Muriel Gilbert: L'Identité narrative
Labor et Fides, 277 p.
C'est en psychologue que la Lausannoise Muriel Gilbert a abordé l'une des œuvres philosophiques les plus complexes de notre temps, celle de Paul Ricœur. Et pour des psychologues, car la visée de son ouvrage est clinique: rendre accessible aux thérapeutes la conception ricœurienne de l'identité personnelle, qui était au centre de son maître livre paru en 1990, Soi-même comme un autre. La conviction de l'auteur était double: d'une part, que les cliniciens auraient tout à gagner à comprendre les thèses de Ricœur, qui, par la haute technicité de leur formulation, restent difficiles d'accès aux non-initiés; d'autre part et surtout – c'est la partie la plus originale de son livre – que les thèses de Ricœur elles-mêmes gagneraient à être questionnées par le regard du clinicien informé notamment par la psychanalyse.
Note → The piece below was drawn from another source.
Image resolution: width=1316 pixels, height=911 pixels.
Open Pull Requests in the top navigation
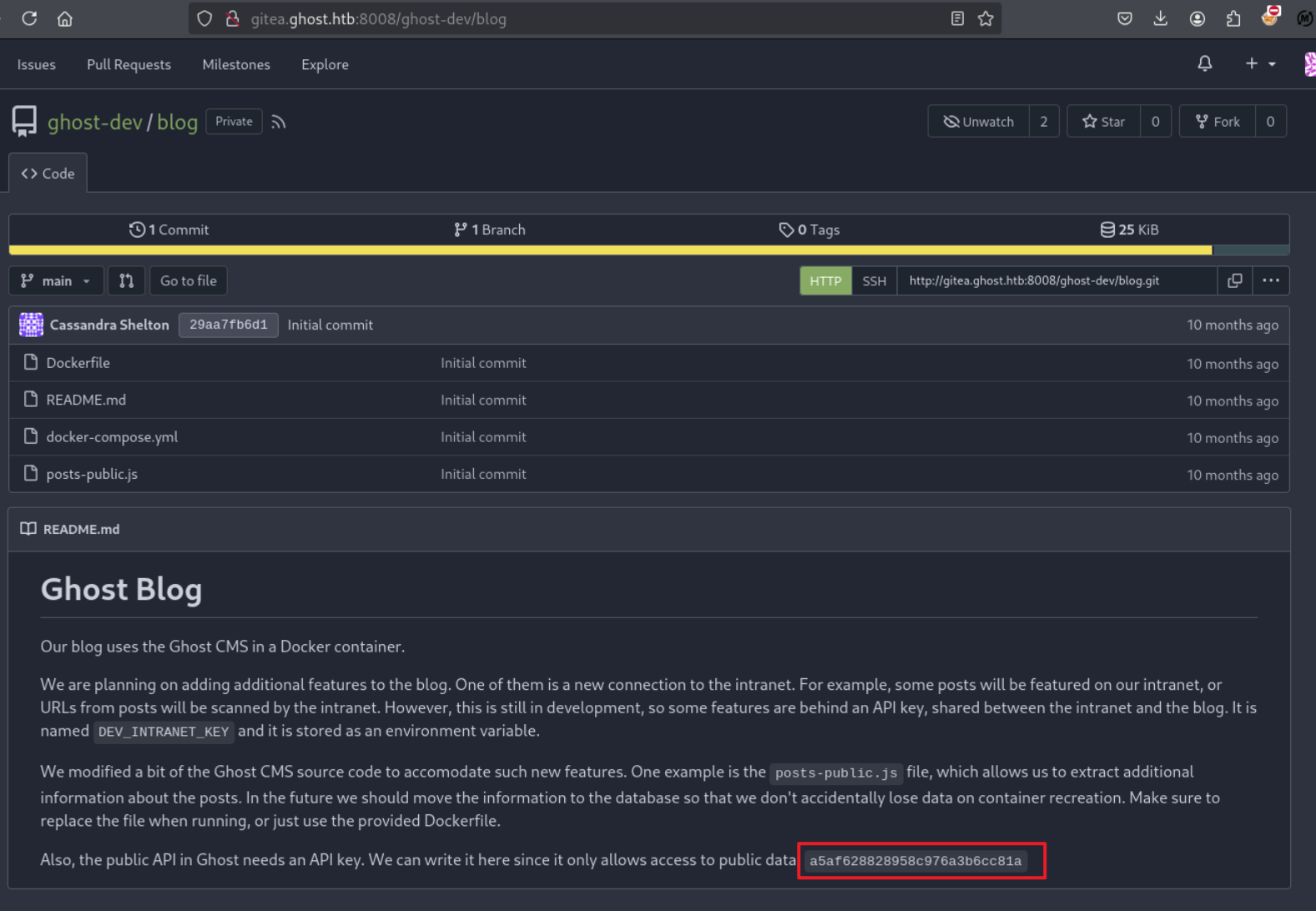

Pour Ricœur en effet, l'une des capacités «identitaires» fondamentales est la capacité à ramasser notre vie en forme de récit; mais alors, demande la psychologue, que faire de l'une des choses que nous a apprises la psychanalyse, à savoir que la mémoire autobiographique est fondamentalement lacunaire? Une bonne question, qui ne laisse pas intacte la notion même d'identité narrative.